Data pulled from a collection
§

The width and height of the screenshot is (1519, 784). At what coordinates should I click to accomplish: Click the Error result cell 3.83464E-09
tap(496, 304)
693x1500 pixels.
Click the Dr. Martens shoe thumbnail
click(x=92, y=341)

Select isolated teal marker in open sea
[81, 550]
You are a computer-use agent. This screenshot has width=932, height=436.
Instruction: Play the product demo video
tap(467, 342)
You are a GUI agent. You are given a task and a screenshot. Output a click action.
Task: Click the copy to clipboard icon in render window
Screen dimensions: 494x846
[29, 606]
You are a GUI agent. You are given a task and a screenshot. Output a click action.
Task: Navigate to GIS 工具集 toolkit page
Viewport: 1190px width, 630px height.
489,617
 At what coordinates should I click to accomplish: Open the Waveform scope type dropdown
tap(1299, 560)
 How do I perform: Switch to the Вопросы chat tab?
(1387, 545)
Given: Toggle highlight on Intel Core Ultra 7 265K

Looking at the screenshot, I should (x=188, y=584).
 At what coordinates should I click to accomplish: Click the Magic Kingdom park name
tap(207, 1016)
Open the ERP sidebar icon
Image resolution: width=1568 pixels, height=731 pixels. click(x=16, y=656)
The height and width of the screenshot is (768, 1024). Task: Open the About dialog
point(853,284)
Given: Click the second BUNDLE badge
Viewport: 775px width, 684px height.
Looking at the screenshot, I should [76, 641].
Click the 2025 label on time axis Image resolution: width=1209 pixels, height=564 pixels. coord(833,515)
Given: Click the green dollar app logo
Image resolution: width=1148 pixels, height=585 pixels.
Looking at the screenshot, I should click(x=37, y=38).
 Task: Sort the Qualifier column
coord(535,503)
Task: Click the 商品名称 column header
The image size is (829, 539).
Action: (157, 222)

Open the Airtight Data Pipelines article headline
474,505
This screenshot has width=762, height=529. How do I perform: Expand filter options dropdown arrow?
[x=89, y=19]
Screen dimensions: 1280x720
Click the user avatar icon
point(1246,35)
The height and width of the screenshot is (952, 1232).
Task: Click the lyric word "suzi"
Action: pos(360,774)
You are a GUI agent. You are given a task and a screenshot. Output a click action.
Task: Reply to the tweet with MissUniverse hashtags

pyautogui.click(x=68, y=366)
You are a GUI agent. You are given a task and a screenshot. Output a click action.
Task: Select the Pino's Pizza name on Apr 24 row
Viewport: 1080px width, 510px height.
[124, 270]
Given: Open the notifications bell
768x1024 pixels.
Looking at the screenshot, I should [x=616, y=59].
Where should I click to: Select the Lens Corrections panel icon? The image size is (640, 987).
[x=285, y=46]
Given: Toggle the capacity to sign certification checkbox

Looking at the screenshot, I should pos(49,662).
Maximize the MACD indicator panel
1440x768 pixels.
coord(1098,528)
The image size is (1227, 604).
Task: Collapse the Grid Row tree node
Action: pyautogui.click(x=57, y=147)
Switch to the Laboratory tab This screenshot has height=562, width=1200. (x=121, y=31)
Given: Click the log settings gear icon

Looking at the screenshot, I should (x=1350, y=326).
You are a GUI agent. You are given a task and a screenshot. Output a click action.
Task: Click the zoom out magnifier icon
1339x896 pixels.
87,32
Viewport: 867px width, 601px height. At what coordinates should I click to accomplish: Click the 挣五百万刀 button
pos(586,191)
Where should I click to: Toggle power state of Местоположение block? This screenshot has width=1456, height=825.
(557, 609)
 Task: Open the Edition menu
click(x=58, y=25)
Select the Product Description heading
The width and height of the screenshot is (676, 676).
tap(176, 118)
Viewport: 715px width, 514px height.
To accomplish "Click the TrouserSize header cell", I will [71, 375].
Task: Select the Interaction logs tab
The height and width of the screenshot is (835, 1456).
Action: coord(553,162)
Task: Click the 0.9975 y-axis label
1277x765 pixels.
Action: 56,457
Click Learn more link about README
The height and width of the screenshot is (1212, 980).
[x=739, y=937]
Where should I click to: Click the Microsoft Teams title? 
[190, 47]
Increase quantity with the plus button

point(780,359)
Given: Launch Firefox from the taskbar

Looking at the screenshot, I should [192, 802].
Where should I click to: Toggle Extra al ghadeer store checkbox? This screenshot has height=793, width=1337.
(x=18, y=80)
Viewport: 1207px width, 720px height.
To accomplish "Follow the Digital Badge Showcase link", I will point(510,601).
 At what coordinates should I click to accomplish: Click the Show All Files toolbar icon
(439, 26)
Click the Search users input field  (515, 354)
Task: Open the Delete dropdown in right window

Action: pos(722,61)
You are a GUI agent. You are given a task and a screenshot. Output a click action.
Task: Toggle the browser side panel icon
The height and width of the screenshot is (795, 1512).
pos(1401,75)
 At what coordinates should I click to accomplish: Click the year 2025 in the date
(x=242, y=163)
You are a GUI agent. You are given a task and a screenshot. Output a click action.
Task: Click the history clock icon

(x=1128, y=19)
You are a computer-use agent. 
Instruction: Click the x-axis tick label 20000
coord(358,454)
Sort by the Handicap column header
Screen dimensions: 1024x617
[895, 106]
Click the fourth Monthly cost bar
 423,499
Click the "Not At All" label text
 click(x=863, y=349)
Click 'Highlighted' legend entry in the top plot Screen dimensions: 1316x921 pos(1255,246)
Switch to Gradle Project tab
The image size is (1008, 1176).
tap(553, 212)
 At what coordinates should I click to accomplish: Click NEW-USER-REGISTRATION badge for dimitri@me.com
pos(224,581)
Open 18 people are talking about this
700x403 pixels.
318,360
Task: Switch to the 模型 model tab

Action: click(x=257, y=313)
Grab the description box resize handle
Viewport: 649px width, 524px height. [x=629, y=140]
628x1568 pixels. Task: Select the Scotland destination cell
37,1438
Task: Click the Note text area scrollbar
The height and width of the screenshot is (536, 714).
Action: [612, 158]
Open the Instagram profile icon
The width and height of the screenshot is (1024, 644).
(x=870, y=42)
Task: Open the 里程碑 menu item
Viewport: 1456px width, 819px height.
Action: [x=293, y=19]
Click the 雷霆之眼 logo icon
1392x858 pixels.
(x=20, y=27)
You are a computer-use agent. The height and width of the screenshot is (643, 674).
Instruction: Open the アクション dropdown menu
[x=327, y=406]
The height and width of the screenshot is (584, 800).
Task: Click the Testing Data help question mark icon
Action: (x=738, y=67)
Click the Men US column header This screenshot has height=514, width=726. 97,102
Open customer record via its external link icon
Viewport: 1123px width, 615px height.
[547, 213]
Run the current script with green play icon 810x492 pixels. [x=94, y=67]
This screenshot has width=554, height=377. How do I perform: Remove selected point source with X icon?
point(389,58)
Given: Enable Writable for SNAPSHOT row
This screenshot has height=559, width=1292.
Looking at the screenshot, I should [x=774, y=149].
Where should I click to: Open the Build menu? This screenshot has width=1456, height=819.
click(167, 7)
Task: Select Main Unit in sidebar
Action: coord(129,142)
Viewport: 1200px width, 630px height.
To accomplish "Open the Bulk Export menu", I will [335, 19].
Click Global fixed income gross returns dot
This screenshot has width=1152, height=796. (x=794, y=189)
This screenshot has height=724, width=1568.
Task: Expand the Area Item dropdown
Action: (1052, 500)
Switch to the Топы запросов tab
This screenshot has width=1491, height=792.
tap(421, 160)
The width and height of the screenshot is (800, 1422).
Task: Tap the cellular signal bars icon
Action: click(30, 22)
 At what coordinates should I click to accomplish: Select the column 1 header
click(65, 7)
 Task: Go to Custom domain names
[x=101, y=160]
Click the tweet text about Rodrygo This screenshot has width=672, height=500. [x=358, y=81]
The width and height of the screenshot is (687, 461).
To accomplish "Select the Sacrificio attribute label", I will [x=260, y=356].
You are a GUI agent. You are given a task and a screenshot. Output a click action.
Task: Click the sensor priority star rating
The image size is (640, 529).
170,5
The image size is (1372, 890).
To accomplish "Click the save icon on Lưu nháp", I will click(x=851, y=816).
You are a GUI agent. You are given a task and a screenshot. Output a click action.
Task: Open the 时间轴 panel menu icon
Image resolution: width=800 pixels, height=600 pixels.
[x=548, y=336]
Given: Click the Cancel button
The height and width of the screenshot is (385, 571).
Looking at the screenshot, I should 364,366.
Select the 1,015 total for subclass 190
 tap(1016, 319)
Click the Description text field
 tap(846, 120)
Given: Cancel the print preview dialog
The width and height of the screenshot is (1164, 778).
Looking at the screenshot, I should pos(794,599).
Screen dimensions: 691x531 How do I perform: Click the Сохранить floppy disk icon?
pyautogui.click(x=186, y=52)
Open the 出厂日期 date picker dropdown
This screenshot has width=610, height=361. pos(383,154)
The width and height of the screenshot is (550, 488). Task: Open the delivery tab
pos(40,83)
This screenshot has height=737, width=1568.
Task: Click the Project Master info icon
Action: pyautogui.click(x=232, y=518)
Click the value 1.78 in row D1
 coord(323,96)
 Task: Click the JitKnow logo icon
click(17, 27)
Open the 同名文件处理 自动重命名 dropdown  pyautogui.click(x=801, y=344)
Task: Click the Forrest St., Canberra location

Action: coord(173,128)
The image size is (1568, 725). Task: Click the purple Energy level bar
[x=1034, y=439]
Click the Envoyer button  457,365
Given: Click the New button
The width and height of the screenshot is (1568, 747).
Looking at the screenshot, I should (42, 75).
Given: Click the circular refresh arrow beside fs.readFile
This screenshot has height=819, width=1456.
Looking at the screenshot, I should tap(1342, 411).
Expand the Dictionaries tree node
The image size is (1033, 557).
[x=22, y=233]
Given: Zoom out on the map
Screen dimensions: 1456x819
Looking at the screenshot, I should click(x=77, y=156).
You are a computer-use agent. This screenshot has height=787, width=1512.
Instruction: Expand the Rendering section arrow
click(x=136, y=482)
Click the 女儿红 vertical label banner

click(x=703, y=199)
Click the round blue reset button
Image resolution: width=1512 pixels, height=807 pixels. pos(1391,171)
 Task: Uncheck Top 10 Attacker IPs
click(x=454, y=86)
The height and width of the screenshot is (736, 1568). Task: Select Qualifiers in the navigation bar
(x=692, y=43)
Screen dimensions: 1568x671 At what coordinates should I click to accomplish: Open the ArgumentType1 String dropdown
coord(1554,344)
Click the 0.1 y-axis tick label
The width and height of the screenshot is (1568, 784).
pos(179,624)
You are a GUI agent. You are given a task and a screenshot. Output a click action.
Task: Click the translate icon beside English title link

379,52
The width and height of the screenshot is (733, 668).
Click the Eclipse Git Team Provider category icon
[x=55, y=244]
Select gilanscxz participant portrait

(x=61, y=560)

§

Stated exercise — Reproduce only the lines starting with the one containing "The height and width of the screenshot is (736, 1568)." and going on through the one containing "coord(1554,344)", substituting "Filters" for "Qualifiers" and keeping everything else the same.

Output —
The height and width of the screenshot is (736, 1568). Task: Select Filters in the navigation bar
(x=692, y=43)
Screen dimensions: 1568x671 At what coordinates should I click to accomplish: Open the ArgumentType1 String dropdown
coord(1554,344)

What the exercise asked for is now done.